● **Problem**: Search the entries below for the word "agent" and copy every line where it appears.

● **Dataset extract**:
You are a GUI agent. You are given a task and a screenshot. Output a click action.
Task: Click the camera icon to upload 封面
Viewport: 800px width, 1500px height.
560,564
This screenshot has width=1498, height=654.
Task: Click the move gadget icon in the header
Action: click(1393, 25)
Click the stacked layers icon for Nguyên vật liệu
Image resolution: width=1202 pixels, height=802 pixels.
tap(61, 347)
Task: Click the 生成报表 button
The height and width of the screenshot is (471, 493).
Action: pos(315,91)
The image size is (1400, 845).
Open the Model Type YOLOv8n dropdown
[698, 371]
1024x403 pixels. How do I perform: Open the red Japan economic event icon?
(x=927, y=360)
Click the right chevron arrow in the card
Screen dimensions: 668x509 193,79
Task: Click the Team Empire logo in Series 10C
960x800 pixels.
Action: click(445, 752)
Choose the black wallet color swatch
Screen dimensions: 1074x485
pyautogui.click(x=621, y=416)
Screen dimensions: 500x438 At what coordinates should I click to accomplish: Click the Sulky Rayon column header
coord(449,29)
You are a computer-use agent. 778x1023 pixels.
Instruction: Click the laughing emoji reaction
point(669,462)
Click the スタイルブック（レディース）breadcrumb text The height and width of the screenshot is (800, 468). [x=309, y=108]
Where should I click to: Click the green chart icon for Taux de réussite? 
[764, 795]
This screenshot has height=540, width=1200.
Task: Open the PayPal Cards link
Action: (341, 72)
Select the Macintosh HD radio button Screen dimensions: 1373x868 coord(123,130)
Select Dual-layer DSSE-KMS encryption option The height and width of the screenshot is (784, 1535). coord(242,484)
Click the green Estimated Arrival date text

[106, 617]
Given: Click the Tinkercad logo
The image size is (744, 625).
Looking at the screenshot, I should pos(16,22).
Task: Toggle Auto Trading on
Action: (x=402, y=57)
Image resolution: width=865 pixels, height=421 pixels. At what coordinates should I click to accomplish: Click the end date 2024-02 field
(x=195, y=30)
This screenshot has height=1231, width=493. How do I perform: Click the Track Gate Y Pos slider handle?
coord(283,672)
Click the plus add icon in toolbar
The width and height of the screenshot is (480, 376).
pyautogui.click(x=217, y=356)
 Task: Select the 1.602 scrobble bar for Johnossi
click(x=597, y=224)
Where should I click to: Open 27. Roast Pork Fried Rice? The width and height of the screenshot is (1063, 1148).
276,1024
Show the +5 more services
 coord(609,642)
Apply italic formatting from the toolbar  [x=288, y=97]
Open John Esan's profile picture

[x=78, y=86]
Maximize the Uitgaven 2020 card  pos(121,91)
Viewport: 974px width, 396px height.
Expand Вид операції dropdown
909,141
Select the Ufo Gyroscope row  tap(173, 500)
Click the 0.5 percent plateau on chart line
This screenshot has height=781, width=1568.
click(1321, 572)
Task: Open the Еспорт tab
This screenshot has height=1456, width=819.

● **Solved problem**:
You are a GUI agent. You are given a task and a screenshot. Output a click action.
You are a computer-use agent. 778x1023 pixels.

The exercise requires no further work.